For so many of us, the loss of community was almost unbearable. We watched as strict regulations for gathering were put in place to keep us safe. Thankful for the wisdom of these regulations, but saddened by the reality of them, we had to work on new ways of connecting with each other. This is the first year our ministry shifted to provide our events fully online. While it is true that we lamented the loss of in-person connections, we rejoiced that working from an online platform engaged a larger number of people within our community and our conversations, ideas and goals grew and developed as a result. Geography no longer dictated our resources or connections.

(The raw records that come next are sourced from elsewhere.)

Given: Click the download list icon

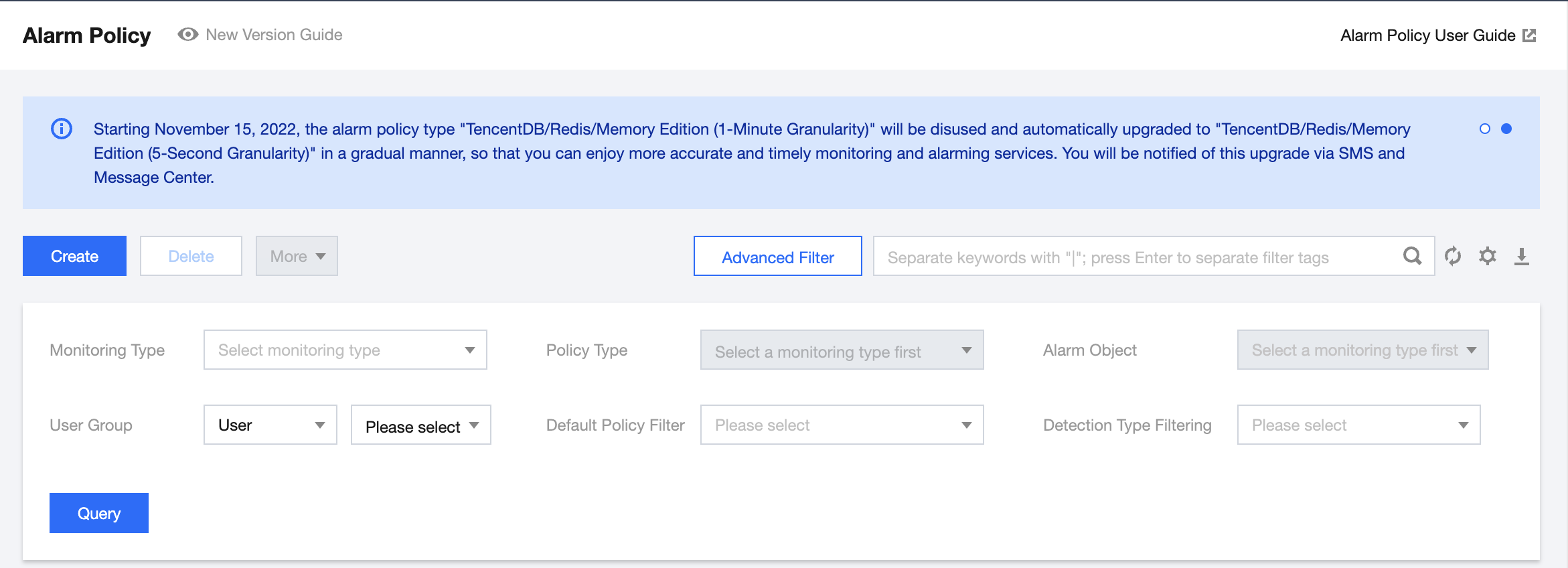Looking at the screenshot, I should pyautogui.click(x=1521, y=256).
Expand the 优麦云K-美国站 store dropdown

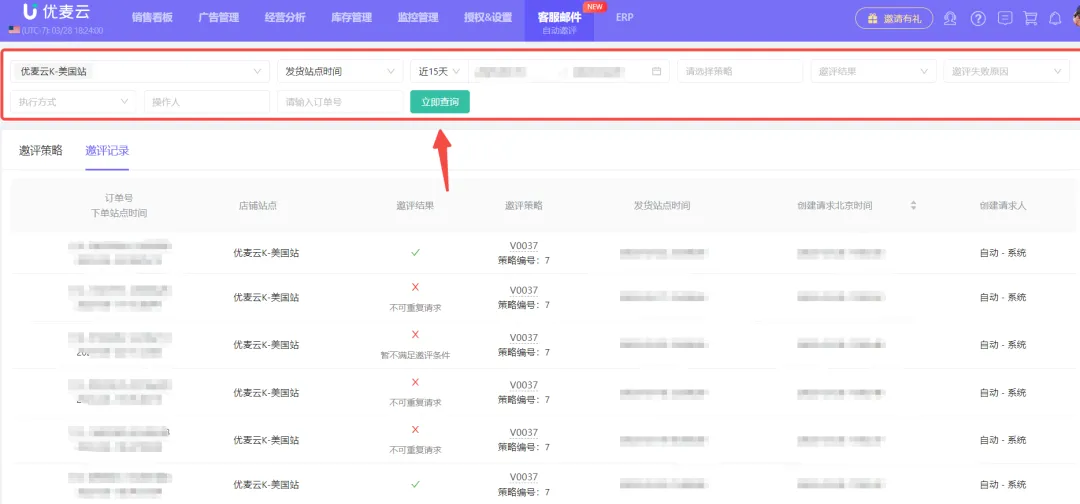pos(140,71)
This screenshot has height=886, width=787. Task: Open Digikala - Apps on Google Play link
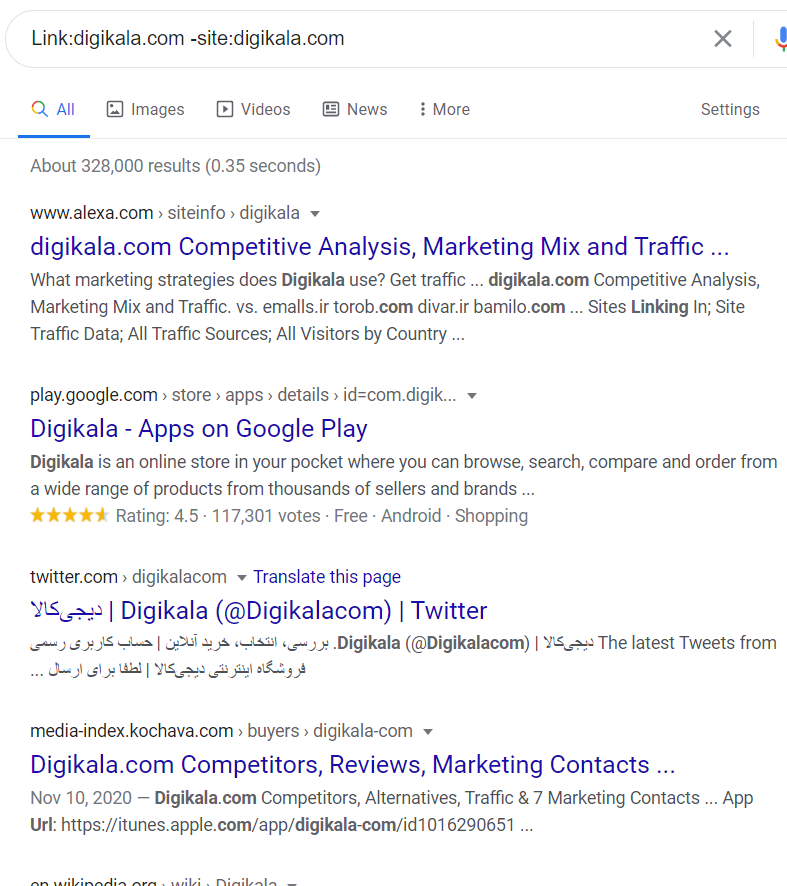pyautogui.click(x=199, y=428)
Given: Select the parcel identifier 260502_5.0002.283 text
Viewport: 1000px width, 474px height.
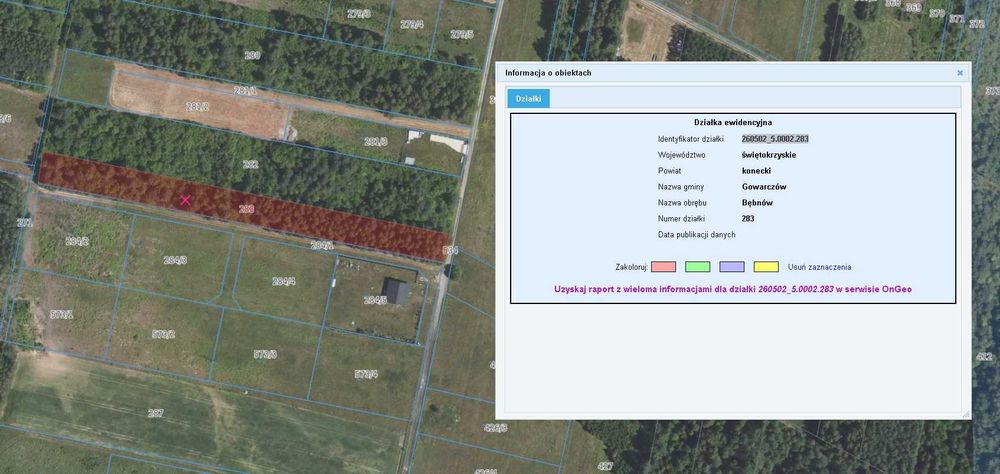Looking at the screenshot, I should tap(776, 138).
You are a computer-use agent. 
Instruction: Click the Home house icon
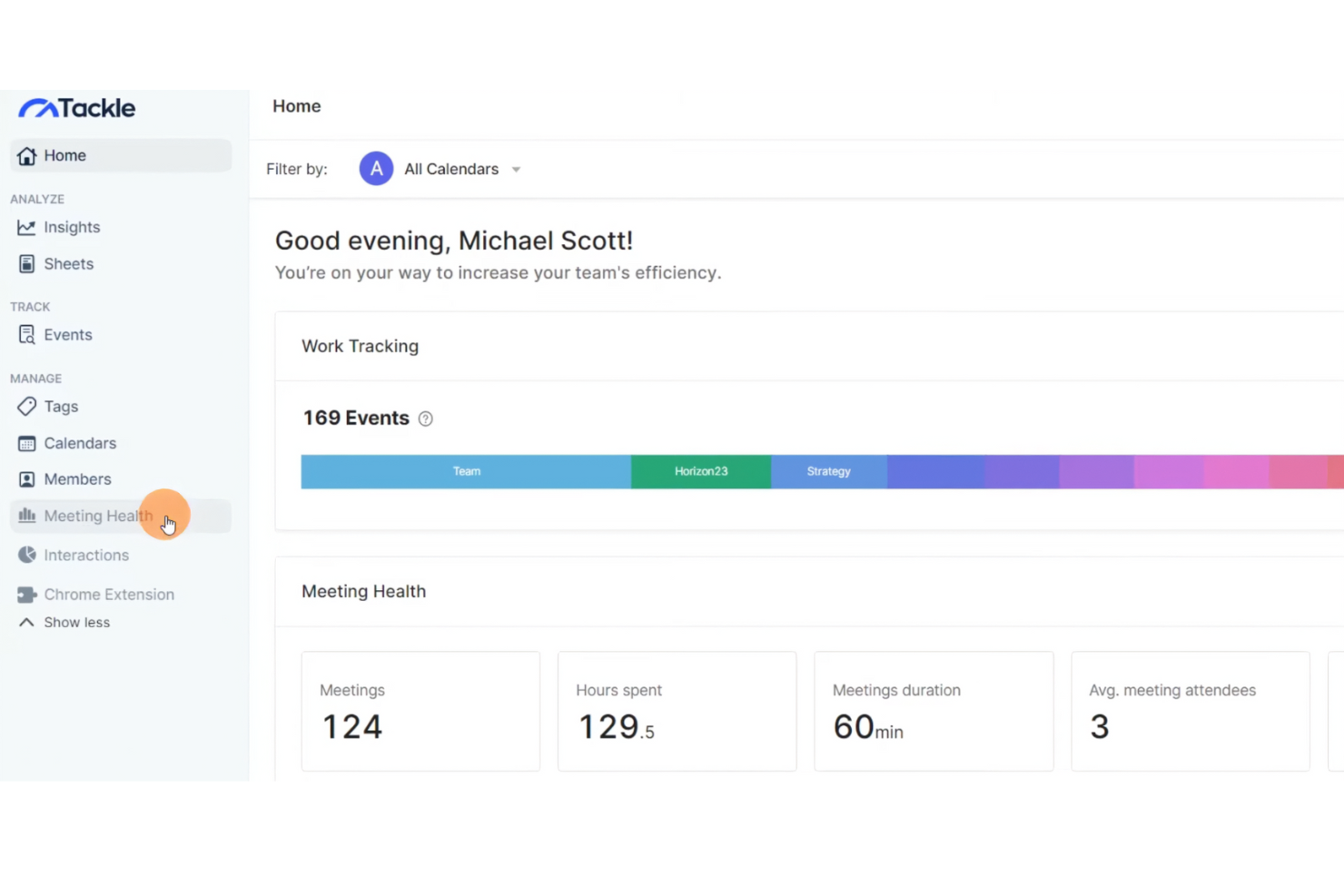(26, 155)
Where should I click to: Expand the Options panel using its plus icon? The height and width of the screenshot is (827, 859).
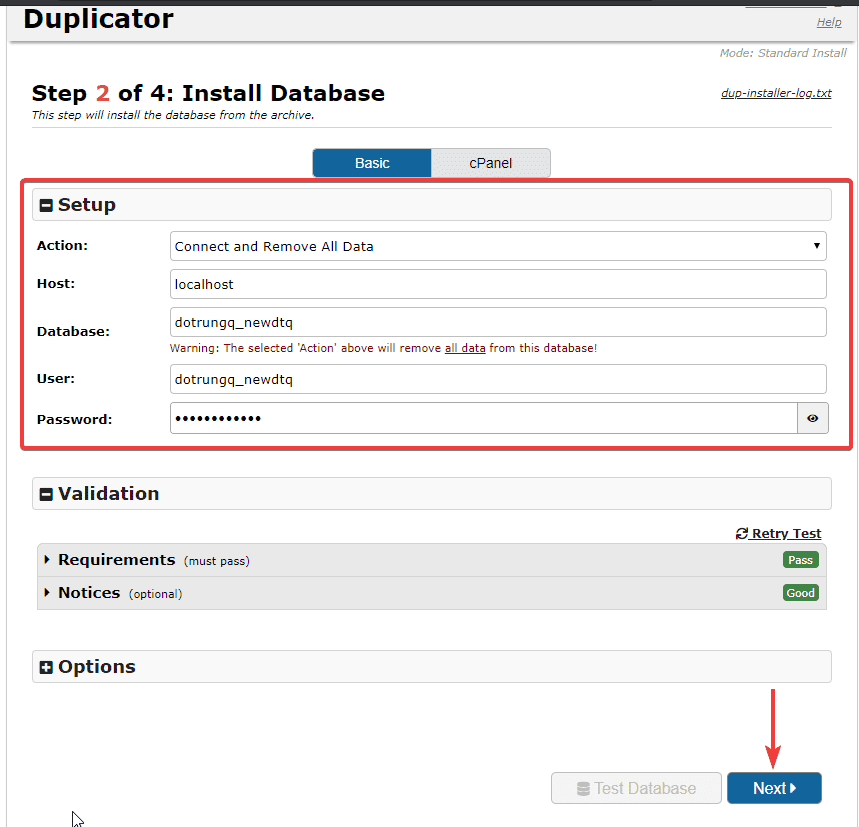coord(46,666)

While painful and full of tremendous loss, we have learned a great deal about community. Now we will continue to ask, how do we build it? What limits us? How can we work around these limitations? How can we break down traditional barriers that exist within communities? We will need to take space to grieve the significant losses that defined 2020, we also need to hold onto the lessons 2020 has taught us:
Communities do not need to be defined by geography.
Strong communities are built upon the beautiful uniqueness that each individual brings into it.
Communities need to learn to grieve and lament together in order to grow.
Communities grow through a wide variety of connections and are not limited to traditional formats of connecting.
As we, the Disability Concerns ministry, look forward to 2021, we will be embracing all the valuable lessons that 2020 has given to us. This year, while full of grief and sadness, may we celebrate the value of human connection.